_Instruções do exercício_
Reproduza o trecho sobre a NCAA de "Em três queixas" a "suas carreiras profissionais.", incluindo ambos.

_Trecho do texto_
★ ★ ★ ★
Uma decisão sobre um processo judicial coletivo que contesta as restrições da NCAA à remuneração de atletas deve ser anunciada em breve.

Os jogadores de basquete de primeira linha tiveram de enfrentar restrições ainda maiores a partir de 2006, quando a NBA proibiu que adolescentes talentosos seguissem os passos de Kobe Bryant, Kevin Garnett e LeBron James e entrassem na liga diretamente, ao concluir o segundo grau.

Em setembro de 2017, a procuradoria federal no distrito sul de Nova York expôs ainda mais a profunda disparidade entre os jogadores universitários de basquete, que só podem receber bolsas de estudo e custos associados, e os administradores e treinadores que colhem o benefício das receitas gerada pelos atletas para suas universidades, para as conferências regionais de cada esporte e para a NCAA mesma. O torneio masculino de basquete universitário gera receita anual de cerca de US$ 1 bilhão em direitos de transmissão.

Williamson deixa a quadra com o tênis rasgado na mão
Williamson deixa a quadra com o tênis rasgado na mão - Rob Kinnan/USA TODAY Sports

Em três queixas apresentadas ao tribunal federal do distrito sul de Nova York, a procuradoria pública acusou cerca de uma dúzia de treinadores assistentes, intermediários e empregados da Adidas de conspirar para transferir dinheiro às famílias de alguns atletas, em troca de compromissos de que os jogadores defenderiam certas universidades e assinariam com a Adidas como patrocinadora, em suas carreiras profissionais.
★ ★ ★ ★
_Entradas fornecidas_
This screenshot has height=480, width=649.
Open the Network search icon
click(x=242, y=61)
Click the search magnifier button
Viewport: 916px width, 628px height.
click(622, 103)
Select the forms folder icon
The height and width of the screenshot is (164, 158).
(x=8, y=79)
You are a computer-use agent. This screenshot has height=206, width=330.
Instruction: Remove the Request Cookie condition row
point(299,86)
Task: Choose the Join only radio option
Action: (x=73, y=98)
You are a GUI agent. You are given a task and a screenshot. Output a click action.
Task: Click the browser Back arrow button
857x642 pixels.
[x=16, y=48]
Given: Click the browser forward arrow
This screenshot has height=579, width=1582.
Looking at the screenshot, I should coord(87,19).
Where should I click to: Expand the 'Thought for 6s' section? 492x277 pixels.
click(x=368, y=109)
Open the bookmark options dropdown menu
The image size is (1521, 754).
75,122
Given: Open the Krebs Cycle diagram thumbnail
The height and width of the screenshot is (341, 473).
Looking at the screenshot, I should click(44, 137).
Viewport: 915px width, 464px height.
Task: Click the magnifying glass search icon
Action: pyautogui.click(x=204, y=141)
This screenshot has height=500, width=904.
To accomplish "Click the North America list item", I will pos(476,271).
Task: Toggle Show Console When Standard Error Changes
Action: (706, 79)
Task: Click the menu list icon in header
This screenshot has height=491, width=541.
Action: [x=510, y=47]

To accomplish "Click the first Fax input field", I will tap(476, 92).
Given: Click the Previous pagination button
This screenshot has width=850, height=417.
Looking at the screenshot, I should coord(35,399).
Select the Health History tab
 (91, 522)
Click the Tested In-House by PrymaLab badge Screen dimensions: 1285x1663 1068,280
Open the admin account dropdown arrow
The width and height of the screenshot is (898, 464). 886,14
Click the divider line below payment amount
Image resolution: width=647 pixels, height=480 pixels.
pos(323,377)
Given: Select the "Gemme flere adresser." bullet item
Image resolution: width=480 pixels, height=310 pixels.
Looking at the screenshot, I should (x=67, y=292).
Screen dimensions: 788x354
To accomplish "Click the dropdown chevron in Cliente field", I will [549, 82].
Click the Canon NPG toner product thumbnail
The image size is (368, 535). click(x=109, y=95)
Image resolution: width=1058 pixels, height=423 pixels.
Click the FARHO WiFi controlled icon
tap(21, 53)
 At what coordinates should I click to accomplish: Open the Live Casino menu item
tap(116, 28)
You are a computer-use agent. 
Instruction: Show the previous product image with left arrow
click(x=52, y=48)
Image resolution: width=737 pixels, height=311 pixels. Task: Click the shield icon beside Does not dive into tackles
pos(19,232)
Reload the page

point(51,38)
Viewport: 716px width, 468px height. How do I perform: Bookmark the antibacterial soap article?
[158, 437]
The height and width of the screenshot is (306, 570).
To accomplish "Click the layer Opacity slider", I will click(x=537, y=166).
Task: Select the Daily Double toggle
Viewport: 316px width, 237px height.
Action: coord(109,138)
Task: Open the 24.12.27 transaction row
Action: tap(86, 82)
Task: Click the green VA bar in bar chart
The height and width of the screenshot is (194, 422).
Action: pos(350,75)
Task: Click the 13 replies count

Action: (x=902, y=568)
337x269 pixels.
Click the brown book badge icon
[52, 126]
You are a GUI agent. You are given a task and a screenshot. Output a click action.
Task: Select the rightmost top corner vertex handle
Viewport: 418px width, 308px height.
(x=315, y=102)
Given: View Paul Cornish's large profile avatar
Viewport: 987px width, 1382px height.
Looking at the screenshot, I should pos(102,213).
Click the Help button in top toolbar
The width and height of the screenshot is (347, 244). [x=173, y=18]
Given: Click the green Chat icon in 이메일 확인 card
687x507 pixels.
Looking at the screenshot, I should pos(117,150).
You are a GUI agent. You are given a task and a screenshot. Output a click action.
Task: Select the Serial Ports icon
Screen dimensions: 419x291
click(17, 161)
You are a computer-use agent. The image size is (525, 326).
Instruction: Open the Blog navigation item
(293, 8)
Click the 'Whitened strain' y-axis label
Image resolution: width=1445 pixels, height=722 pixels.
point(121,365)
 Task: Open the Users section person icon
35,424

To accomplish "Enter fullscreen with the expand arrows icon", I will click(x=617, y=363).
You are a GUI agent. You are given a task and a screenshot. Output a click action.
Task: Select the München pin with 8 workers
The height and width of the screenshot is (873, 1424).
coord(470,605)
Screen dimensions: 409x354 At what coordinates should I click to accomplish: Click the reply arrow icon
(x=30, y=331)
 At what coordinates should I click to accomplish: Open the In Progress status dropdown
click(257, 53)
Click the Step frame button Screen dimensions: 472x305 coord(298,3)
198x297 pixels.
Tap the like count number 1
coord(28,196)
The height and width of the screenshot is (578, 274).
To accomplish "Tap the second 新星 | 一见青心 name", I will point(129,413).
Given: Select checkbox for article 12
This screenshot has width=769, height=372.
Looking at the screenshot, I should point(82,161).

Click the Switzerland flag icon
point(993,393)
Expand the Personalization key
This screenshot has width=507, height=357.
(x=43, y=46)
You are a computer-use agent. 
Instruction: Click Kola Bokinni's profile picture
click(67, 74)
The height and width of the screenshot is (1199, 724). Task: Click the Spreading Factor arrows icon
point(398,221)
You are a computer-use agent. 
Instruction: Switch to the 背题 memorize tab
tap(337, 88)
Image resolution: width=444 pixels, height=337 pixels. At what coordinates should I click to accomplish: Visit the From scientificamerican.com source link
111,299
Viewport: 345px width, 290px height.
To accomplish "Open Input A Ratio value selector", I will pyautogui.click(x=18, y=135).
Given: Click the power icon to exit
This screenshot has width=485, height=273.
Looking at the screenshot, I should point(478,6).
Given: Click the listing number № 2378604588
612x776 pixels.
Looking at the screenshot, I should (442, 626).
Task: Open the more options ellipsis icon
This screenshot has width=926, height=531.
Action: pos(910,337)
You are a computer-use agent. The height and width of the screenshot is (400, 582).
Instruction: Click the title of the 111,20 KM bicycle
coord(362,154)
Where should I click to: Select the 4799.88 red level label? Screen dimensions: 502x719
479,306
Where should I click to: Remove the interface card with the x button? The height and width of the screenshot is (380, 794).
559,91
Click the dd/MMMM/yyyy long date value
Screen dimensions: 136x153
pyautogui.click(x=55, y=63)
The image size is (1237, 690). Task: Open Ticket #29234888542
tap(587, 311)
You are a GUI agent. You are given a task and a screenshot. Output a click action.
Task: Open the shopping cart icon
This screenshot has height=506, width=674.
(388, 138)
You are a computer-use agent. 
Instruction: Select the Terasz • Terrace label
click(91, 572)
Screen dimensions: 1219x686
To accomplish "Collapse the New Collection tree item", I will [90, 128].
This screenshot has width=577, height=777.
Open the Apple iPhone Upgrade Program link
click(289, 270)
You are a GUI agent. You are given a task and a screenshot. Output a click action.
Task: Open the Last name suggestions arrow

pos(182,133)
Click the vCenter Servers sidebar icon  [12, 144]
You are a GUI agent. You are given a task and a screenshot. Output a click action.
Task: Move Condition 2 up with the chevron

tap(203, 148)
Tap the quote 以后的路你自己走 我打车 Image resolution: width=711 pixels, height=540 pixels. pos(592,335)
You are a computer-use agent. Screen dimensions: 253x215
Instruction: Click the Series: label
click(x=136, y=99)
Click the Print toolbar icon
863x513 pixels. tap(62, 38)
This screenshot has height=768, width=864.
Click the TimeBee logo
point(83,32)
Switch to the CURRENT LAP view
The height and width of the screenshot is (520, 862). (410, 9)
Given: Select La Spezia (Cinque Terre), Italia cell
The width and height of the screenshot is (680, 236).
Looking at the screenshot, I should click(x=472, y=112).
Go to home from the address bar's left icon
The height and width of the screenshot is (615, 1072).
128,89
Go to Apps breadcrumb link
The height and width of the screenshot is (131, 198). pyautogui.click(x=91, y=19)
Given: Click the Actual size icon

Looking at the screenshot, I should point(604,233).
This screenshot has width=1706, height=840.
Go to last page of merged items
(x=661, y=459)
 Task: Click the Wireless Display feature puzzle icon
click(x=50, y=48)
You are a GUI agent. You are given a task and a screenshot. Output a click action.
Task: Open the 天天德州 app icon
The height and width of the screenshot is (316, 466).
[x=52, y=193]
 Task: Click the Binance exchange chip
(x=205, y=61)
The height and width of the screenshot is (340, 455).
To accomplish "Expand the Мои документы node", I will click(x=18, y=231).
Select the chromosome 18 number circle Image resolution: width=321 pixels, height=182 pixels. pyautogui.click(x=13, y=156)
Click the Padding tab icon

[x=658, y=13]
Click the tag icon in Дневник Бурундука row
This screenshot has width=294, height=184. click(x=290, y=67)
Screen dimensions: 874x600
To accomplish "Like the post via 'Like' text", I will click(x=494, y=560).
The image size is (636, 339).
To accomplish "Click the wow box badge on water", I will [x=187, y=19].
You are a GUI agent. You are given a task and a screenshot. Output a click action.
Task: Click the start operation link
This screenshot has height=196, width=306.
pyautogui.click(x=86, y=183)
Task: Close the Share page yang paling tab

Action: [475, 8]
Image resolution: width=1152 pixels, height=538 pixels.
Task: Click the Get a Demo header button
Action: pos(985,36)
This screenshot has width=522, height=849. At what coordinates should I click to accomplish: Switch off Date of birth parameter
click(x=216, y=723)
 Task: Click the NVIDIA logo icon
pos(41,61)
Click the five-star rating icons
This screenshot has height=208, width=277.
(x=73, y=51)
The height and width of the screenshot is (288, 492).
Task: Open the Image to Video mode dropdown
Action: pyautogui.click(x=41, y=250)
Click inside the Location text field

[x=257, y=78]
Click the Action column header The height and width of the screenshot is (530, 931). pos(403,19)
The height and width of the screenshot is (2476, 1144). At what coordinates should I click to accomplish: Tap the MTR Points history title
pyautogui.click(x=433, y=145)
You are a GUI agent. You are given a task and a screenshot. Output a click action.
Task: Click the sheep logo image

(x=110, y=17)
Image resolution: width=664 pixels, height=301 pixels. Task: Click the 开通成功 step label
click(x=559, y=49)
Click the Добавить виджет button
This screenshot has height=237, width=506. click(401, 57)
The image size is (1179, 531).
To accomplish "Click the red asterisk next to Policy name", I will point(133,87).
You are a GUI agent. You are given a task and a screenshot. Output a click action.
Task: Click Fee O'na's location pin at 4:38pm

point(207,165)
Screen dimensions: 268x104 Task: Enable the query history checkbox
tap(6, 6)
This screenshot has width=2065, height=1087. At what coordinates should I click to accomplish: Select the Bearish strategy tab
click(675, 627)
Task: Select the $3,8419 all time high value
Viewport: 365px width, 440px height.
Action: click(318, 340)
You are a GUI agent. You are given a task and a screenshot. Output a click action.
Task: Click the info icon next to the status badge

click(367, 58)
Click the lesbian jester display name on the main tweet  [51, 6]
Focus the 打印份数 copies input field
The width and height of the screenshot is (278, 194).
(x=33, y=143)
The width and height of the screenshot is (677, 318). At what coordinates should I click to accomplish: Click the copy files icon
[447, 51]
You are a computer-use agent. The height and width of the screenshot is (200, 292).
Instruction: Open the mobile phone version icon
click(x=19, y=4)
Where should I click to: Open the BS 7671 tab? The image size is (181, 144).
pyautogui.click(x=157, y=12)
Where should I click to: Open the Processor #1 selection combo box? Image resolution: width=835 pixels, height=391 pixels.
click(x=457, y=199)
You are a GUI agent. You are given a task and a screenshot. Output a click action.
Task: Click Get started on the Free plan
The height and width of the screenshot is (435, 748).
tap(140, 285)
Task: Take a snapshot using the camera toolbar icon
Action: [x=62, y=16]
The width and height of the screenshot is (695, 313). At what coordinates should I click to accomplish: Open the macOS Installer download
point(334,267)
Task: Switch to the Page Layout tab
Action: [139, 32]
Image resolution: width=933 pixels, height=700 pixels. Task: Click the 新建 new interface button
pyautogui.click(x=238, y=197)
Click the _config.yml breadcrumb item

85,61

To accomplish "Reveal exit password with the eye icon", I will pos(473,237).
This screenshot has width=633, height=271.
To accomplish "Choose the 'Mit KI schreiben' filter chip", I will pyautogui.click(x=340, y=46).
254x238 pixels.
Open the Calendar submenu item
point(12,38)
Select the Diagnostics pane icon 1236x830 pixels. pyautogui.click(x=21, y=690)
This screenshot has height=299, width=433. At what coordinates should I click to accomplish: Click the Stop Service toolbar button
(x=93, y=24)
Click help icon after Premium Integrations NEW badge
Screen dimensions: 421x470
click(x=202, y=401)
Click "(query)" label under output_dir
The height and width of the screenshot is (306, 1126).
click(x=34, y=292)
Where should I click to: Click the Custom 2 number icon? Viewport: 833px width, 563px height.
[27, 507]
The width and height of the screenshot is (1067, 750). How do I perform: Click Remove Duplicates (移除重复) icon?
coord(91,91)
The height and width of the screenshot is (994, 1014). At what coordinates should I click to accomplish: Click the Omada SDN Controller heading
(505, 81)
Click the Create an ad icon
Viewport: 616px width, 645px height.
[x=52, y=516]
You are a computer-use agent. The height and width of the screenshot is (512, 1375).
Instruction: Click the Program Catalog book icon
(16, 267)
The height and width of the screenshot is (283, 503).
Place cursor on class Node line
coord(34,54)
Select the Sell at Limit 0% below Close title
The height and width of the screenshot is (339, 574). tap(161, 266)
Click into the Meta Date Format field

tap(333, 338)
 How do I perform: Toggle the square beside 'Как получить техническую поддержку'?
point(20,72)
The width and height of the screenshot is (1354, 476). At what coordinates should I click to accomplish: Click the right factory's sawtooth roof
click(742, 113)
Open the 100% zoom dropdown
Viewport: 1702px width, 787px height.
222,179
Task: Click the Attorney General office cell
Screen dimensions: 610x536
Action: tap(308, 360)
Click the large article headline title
★ ★ ★ ★
_Resultado da tarefa_
Em três queixas apresentadas ao tribunal federal do distrito sul de Nova York, a procuradoria pública acusou cerca de uma dúzia de treinadores assistentes, intermediários e empregados da Adidas de conspirar para transferir dinheiro às famílias de alguns atletas, em troca de compromissos de que os jogadores defenderiam certas universidades e assinariam com a Adidas como patrocinadora, em suas carreiras profissionais.